L’action récursoire de la CPAM constitue le mécanisme par lequel la caisse récupère auprès de l’employeur fautif les sommes versées à la victime d’un AT/MP au titre de la faute inexcusable. Ce dispositif, prévu par le Code de la sécurité sociale, peut représenter des montants très significatifs. Comprendre son fonctionnement est essentiel pour tout employeur confronté à une procédure de faute inexcusable.
Le fondement de l’action récursoire
L’article L. 452-3 du Code de la sécurité sociale prévoit que la CPAM verse directement à la victime les indemnisations complémentaires dues au titre de la faute inexcusable. La caisse en récupère ensuite le montant auprès de l’employeur par le biais de l’action récursoire prévue à l’article L. 452-3-1. Ce mécanisme garantit l’indemnisation effective de la victime tout en préservant le principe selon lequel l’employeur fautif supporte le coût de sa défaillance.
L’action récursoire porte sur l’ensemble des sommes avancées par la caisse : la majoration de la rente, les indemnisations des préjudices complémentaires (souffrances, préjudice esthétique, préjudice d’agrément, perte de promotion), et le capital DFP à compter de novembre 2026.
Le périmètre de l’action récursoire
L’action récursoire couvre la majoration de la rente, récupérée sous forme de capital représentatif, ainsi que les indemnités complémentaires fixées par le juge. Le montant du capital représentatif de la majoration de la rente est calculé actuariellement en fonction du taux de majoration, du salaire de référence, de l’âge de la victime et des tables de mortalité. Ce montant peut être considérable, dépassant fréquemment 100 000 euros pour les sinistres graves.

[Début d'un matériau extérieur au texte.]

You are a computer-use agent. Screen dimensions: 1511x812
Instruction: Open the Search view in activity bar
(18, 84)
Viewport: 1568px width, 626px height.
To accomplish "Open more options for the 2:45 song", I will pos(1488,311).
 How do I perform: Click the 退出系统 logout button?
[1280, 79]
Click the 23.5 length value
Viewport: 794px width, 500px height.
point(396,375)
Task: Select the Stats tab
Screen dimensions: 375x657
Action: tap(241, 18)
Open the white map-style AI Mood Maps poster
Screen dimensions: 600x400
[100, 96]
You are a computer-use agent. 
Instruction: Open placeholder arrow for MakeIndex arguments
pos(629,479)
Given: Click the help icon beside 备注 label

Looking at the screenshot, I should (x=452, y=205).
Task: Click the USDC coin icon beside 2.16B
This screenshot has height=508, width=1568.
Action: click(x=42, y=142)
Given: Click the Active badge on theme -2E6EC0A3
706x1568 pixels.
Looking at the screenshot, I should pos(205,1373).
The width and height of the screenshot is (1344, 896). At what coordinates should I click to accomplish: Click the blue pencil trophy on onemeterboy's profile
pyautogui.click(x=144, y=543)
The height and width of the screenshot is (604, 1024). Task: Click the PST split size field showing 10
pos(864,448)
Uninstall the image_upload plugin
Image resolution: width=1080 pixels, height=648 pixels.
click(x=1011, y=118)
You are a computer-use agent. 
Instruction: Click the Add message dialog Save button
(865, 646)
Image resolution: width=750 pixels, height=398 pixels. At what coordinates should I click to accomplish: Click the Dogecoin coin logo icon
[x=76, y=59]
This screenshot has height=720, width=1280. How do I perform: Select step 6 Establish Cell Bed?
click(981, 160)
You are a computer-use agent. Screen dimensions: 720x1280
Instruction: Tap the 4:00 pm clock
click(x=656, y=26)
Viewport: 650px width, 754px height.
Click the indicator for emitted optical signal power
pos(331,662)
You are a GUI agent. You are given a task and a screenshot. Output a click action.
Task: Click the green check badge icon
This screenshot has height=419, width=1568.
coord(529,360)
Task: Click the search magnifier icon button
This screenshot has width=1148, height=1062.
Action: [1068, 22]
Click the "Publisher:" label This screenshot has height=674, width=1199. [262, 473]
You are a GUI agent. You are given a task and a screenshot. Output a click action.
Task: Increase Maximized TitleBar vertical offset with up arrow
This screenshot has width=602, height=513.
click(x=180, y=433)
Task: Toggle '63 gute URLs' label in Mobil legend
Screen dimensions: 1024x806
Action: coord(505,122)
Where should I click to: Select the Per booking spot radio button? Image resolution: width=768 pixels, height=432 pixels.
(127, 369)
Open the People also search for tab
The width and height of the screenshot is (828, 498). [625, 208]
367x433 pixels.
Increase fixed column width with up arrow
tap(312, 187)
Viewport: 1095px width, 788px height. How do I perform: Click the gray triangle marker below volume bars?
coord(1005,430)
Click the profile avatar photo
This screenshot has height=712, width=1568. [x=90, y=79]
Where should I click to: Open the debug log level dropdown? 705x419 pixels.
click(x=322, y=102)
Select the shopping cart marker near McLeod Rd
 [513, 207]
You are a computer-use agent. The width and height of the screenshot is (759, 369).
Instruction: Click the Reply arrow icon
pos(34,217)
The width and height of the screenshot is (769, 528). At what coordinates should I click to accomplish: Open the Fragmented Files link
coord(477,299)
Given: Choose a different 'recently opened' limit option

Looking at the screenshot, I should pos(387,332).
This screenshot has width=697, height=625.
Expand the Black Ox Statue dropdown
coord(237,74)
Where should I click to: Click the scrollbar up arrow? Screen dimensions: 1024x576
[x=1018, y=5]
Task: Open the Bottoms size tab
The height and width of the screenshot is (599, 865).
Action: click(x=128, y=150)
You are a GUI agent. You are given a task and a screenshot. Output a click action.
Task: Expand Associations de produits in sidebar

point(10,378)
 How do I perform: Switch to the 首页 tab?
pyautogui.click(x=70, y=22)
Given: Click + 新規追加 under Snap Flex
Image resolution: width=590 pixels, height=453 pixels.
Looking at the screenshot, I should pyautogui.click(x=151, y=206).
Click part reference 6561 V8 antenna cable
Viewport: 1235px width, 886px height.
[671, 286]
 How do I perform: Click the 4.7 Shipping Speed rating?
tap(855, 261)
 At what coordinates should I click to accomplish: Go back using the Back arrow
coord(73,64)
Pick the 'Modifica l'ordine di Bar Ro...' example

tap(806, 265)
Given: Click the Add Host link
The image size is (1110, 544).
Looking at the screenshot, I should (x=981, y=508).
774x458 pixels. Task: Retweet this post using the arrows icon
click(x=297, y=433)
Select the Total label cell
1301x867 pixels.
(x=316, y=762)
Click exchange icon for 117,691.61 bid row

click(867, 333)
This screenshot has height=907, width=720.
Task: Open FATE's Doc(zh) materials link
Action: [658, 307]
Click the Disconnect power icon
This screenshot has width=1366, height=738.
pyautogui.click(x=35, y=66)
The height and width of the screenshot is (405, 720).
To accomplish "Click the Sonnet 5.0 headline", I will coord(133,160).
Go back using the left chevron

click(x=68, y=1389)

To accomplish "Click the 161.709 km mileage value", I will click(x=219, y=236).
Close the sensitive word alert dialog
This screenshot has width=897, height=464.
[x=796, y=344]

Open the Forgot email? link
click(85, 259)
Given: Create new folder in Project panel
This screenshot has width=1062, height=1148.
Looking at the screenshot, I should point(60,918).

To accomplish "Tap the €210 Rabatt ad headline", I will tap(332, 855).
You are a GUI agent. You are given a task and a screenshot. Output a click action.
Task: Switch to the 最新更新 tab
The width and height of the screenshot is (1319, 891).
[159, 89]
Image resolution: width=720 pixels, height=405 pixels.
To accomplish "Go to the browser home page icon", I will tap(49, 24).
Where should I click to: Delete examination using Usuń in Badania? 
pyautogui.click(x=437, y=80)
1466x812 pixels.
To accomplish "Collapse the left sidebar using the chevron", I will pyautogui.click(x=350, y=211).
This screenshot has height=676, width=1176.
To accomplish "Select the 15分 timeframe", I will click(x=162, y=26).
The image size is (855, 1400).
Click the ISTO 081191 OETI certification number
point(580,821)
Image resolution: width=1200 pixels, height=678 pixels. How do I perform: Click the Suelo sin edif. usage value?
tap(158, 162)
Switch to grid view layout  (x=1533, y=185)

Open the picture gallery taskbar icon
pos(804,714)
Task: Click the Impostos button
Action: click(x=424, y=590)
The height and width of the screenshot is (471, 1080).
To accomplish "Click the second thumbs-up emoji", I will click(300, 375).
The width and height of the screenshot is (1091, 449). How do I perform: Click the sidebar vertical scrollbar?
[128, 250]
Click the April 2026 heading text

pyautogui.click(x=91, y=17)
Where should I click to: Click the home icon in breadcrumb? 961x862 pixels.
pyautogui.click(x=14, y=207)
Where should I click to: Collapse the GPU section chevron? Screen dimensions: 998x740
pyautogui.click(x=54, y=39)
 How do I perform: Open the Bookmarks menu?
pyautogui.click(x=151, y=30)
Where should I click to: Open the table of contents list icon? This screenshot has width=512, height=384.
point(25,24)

La Cour de cassation a confirmé dans l’arrêt du 26 juin 2025 (n° 23-16.183) que l’inopposabilité de la décision de prise en charge ne fait pas obstacle à l’exercice de l’action récursoire. La caisse qui a fait l’avance des indemnisations peut en réclamer le remboursement à l’employeur même lorsque la décision de prise en charge lui était inopposable.
La cotisation supplémentaire : une voie alternative
Indépendamment de l’action récursoire, la CARSAT peut imposer une cotisation supplémentaire à l’employeur en application de l’article L. 242-7 du Code de la sécurité sociale, lorsque l’établissement présente des risques exceptionnels. Cette cotisation, qui peut atteindre 200% du taux normal, est distincte de l’action récursoire et s’applique aux cotisations futures. L’arrêt du 8 janvier 2026 (Cass. civ. 2, n° 23-16.320) a précisé que la reconnaissance de la faute inexcusable n’emporte pas automatiquement cotisation supplémentaire.
L’impact sur le compte employeur AT/MP
Le capital représentatif de la majoration de la rente est imputé au compte employeur AT/MP, ce qui affecte directement le taux de cotisation pour les entreprises en tarification individuelle ou mixte. L’impact se fait sentir sur les trois années de référence servant au calcul du taux, générant une augmentation significative et durable des cotisations.
Les stratégies de défense de l’employeur
Face à l’action récursoire, l’employeur dispose de plusieurs moyens de défense. Il peut contester le quantum des indemnisations fixées par le juge, notamment l’évaluation des préjudices complémentaires. Il peut invoquer l’inopposabilité de la décision de prise en charge pour contester le bien-fondé de l’action récursoire, même si cette stratégie est désormais limitée par l’arrêt du 26 juin 2025.
L’employeur peut également contester le montant du capital représentatif de la majoration de la rente calculé par la CPAM, en vérifiant les paramètres de calcul (salaire de référence, taux d’IPP, barème actuariel). Enfin, il peut invoquer la prescription biennale si l’action récursoire est exercée tardivement.
L’assurance faute inexcusable : un filet de sécurité
Face au risque financier considérable de l’action récursoire, la souscription d’une assurance faute inexcusable est vivement recommandée. Ces contrats, proposés par les assureurs RC professionnelle, couvrent les sommes mises à la charge de l’employeur au titre de l’action récursoire, ainsi que les frais de défense. Les conditions de garantie (plafond, franchise, exclusions) méritent un examen attentif au regard du profil de risque de l’entreprise.
Prévenir plutôt que guérir
Le meilleur moyen de se prémunir contre l’action récursoire reste d’éviter la reconnaissance de la faute inexcusable par une politique de prévention rigoureuse. La documentation des mesures de prévention, la traçabilité des formations, le suivi du DUERP et la réactivité face aux alertes constituent le socle d’une défense efficace.